- [The data]
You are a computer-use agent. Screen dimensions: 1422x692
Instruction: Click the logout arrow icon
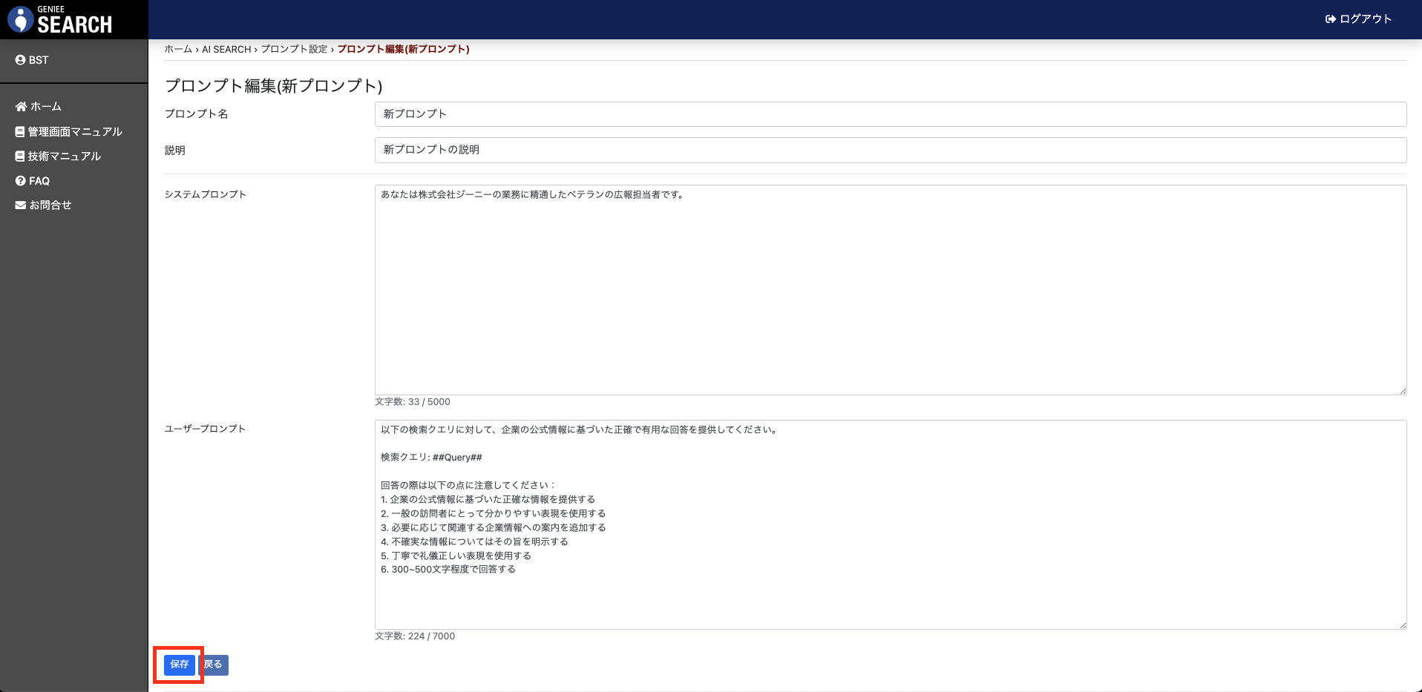pyautogui.click(x=1330, y=19)
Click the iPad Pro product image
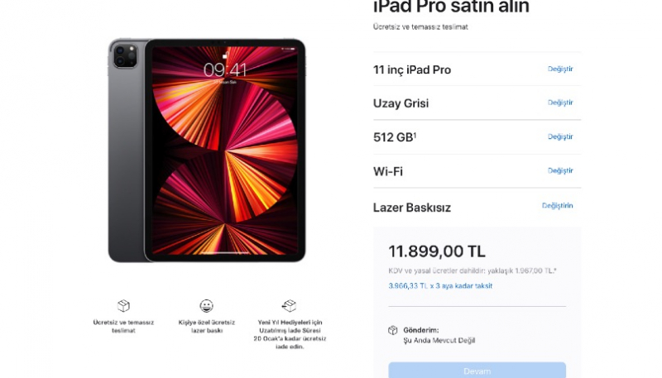The width and height of the screenshot is (662, 378). (207, 150)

- [Problem description] Could you repeat all of the entries exactly, without any of the images?

- [Task answer]
You are a computer-use agent. Screen dimensions: 1422x692
Instruction: Click the logout arrow icon
pyautogui.click(x=1330, y=19)
Click the iPad Pro product image
The width and height of the screenshot is (662, 378). (207, 150)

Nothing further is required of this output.